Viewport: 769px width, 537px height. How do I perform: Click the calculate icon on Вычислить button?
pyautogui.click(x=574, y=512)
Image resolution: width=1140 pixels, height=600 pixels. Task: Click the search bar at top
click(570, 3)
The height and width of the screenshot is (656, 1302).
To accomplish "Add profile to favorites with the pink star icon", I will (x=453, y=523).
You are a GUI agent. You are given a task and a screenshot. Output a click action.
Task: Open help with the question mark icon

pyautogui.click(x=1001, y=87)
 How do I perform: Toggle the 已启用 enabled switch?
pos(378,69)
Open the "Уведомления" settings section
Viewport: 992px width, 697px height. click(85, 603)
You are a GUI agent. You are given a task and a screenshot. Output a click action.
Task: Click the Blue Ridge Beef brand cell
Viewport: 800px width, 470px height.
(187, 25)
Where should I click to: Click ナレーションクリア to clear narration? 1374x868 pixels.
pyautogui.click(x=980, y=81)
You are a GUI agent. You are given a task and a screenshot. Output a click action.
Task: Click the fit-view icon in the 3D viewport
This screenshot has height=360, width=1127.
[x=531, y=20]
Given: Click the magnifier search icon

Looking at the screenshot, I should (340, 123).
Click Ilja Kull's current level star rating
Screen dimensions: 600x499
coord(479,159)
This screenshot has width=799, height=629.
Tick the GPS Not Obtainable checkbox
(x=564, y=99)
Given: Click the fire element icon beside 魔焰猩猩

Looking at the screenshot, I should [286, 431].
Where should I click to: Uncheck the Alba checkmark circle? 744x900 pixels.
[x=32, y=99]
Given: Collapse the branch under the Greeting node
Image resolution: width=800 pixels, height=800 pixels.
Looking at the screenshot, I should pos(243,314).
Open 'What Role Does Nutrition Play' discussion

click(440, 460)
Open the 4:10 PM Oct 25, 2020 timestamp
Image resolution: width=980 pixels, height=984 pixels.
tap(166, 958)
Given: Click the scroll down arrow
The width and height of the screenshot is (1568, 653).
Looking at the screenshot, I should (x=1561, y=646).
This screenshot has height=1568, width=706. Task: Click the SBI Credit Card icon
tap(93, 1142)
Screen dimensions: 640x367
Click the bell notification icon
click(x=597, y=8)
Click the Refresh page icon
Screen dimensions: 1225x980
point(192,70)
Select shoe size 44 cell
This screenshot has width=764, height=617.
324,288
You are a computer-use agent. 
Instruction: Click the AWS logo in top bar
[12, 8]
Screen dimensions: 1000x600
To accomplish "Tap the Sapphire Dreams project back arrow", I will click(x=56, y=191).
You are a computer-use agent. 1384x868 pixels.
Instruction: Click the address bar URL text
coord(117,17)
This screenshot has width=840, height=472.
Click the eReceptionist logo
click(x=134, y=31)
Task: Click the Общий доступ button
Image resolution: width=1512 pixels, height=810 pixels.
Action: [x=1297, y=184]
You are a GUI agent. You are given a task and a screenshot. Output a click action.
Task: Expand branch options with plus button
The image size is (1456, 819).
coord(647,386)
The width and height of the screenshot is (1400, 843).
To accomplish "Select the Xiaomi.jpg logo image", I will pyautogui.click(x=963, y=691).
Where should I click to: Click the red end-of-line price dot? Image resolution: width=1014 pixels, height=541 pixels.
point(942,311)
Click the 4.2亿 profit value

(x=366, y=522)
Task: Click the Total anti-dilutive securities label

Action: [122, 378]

──────────────────────────────

Show all lines in the preceding material that have "computer" in them.

Solution for this task →
You are a computer-use agent. 
You are a computer-use agent. 1384x868 pixels.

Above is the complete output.